--- The records Enclosed Below ---

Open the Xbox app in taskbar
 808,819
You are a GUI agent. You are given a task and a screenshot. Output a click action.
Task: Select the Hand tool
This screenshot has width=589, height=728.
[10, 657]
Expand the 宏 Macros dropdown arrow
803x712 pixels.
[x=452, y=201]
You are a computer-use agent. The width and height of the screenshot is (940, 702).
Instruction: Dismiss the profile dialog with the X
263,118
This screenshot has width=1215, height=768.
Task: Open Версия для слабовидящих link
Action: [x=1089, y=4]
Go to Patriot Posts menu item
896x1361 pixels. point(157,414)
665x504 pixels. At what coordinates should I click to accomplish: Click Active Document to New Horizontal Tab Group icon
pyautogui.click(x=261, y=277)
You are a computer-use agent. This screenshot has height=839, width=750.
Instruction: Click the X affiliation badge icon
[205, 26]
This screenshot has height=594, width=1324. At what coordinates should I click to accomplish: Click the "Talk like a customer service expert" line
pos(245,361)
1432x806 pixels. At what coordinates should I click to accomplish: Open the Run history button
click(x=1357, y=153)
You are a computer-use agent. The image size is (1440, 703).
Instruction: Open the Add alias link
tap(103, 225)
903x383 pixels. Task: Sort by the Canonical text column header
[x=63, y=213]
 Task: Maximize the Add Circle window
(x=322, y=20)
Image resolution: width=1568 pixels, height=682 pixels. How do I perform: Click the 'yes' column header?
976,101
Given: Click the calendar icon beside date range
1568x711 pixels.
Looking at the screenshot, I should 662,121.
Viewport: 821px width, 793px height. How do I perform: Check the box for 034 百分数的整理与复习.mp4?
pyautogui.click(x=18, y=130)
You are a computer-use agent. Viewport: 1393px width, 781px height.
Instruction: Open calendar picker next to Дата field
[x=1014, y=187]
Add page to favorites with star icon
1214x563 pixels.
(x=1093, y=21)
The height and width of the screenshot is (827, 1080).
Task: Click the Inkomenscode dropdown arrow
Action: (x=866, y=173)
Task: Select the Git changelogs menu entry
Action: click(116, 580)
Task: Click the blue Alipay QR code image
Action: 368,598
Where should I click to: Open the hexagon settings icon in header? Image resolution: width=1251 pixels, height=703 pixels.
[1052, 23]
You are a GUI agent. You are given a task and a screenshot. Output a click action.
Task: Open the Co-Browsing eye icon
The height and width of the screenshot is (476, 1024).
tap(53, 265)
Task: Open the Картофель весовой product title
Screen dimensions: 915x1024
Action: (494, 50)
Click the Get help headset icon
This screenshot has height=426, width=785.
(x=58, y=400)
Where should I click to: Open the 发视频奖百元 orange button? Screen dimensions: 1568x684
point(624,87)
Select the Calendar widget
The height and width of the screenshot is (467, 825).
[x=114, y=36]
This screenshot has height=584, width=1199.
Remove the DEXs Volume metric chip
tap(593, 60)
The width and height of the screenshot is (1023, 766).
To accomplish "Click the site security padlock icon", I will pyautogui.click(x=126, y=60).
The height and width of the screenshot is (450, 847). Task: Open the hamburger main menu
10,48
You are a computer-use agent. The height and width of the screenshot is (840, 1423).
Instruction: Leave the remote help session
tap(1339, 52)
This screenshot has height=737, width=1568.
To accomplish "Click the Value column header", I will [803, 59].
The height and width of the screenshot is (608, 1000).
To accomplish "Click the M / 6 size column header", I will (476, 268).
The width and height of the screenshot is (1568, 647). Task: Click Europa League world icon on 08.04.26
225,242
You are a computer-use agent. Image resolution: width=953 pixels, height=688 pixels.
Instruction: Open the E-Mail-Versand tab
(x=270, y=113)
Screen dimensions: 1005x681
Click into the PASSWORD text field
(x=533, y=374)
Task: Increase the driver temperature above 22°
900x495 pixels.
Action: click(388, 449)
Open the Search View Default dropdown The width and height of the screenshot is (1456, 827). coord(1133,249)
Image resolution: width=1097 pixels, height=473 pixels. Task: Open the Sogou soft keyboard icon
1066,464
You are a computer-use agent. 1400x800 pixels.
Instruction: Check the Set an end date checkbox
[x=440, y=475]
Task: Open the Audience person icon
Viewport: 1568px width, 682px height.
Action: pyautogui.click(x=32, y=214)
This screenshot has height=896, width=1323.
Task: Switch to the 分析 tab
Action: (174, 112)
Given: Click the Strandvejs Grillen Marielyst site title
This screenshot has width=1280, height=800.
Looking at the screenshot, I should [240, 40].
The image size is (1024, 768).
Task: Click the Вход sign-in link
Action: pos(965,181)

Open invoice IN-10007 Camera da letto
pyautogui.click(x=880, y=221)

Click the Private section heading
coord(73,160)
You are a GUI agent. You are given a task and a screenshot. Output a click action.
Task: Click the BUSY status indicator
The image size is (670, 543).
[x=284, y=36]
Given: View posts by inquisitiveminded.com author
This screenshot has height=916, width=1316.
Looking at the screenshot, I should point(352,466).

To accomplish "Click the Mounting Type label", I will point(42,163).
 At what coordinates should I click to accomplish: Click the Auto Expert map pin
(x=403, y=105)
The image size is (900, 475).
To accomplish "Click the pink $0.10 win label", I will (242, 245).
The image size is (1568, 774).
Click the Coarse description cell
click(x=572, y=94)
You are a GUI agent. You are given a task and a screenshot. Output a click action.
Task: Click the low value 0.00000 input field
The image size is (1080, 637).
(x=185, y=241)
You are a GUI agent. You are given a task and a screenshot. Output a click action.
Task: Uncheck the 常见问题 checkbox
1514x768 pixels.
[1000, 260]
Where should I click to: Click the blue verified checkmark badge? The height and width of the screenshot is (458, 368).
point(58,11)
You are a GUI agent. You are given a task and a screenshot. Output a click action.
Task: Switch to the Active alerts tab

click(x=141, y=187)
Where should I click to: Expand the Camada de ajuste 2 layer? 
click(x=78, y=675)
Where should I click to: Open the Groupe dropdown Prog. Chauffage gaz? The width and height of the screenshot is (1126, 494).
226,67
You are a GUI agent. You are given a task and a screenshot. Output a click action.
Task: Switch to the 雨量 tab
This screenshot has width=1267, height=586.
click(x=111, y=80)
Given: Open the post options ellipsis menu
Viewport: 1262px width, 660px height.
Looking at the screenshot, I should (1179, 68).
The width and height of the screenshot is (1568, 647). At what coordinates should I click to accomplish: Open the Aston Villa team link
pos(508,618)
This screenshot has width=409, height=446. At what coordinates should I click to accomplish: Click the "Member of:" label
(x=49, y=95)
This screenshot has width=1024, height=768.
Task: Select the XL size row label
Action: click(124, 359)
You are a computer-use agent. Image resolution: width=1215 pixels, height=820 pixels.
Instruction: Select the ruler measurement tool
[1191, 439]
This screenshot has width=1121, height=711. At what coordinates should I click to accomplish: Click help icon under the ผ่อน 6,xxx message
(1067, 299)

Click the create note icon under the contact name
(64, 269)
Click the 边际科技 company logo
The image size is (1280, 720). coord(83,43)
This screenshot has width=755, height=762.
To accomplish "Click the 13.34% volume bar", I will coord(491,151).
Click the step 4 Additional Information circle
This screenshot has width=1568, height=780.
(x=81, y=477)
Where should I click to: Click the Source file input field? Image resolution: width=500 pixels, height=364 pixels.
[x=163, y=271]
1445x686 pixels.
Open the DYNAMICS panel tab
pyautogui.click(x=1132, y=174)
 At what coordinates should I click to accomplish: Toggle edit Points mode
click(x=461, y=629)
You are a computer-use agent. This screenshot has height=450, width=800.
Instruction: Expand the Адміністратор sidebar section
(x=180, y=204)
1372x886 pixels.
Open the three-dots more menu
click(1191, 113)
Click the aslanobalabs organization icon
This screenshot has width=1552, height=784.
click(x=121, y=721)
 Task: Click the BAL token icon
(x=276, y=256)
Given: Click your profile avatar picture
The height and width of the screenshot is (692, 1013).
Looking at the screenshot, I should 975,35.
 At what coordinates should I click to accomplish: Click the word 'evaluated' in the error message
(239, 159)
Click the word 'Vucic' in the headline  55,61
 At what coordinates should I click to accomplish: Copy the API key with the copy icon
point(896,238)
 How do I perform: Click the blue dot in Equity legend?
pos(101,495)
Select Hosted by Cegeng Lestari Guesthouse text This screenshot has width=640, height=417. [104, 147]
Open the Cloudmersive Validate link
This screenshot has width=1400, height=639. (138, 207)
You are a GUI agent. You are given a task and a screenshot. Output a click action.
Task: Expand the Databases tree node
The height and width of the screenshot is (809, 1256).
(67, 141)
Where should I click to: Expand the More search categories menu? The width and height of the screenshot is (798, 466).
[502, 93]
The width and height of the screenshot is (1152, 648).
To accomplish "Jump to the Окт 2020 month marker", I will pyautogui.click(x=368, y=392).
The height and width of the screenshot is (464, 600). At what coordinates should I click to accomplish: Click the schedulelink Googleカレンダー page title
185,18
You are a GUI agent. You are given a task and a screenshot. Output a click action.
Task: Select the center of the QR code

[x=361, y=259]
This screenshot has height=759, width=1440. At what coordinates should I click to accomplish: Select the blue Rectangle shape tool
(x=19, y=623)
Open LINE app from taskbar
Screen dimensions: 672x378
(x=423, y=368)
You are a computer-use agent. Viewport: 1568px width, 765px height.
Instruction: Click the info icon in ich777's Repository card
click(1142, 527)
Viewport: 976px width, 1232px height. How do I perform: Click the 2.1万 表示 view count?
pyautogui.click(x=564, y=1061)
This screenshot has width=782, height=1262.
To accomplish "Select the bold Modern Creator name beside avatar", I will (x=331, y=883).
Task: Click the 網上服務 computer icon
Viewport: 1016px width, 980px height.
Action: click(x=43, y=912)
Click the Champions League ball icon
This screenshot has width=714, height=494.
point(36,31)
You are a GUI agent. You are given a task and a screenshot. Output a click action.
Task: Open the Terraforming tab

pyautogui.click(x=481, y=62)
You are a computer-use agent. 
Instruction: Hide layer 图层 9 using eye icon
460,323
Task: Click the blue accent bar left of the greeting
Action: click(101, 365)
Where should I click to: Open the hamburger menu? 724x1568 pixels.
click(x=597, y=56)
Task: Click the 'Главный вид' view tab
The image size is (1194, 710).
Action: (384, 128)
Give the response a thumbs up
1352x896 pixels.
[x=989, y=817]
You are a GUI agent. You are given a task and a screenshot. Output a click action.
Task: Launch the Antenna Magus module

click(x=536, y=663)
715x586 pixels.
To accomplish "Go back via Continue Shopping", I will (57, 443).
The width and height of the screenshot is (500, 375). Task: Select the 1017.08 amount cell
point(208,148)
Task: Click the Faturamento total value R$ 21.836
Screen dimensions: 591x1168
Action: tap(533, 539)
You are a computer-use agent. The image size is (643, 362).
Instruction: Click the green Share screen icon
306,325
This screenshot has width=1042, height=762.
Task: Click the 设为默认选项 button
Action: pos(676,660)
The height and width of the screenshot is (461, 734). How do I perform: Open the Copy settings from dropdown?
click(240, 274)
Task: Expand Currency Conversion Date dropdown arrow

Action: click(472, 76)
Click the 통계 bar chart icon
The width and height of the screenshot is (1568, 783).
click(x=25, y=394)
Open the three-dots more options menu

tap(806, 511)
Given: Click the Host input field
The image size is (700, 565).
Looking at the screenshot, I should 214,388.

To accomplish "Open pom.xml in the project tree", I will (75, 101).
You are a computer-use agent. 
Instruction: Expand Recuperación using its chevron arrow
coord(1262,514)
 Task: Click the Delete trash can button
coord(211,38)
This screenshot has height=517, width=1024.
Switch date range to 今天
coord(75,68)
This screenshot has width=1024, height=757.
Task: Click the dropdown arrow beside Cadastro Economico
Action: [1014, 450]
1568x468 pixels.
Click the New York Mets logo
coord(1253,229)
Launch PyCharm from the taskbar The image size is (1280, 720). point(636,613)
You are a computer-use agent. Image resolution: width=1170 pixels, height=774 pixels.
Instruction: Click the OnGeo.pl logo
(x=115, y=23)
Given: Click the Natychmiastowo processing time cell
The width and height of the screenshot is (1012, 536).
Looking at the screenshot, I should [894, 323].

--- End of Enclosed The records ---

◆ Work instruction:
Check each line of the data above for the word "tree" and copy the ones where it is found.

◆ Exercise output:
Task: Expand the Databases tree node
To accomplish "Open pom.xml in the project tree", I will (75, 101).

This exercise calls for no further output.